Kamil menyoroti praktik selama ini di mana persoalan pemberitaan yang seharusnya diselesaikan melalui mekanisme pers justru langsung ditarik ke ranah pidana atau perdata. Menurutnya, pendekatan tersebut bukan hanya merugikan wartawan, tetapi juga mengancam kebebasan pers dan hak publik atas informasi.

“Sengketa jurnalistik kerap diperlakukan sebagai tindak pidana. Padahal, UU Pers telah menyediakan mekanisme penyelesaian yang beradab melalui hak jawab, hak koreksi, serta peran Dewan Pers.
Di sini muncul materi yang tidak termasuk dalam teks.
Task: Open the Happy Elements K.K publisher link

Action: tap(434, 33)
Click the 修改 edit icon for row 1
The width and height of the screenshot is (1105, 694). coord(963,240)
Putusan ini menegaskan kembali prinsip tersebut,” kata Kamil.

Baca juga:
Saham BREN Dibeli Prajogo Pangestu Saat Pasar Melemah

Meski demikian, Kamil menegaskan bahwa dikabulkannya uji materi ini tidak menjadikan wartawan kebal hukum. Mahkamah justru memperjelas batas antara kebebasan pers dan tanggung jawab profesional.

“Jika wartawan bekerja tidak profesional, melanggar kode etik, atau menyalahgunakan profesinya, tentu harus dimintai pertanggungjawaban. Tetapi mekanismenya harus tepat, proporsional, dan sesuai hukum pers, bukan dengan cara-cara sewenang-wenang,” tegasnya.

Ia juga menekankan bahwa perlindungan konstitusional hanya berlaku terhadap kerja jurnalistik yang dilakukan dengan itikad baik dan untuk kepentingan publik.

“Yang dilindungi adalah kerja jurnalistiknya, bukan orangnya. Wartawan bukan kebal hukum, tetapi sebagai profesi yang mulia dan memiliki fungsi penting dalam demokrasi, wartawan juga tidak boleh dihukum secara serampangan,” ujar Kamil.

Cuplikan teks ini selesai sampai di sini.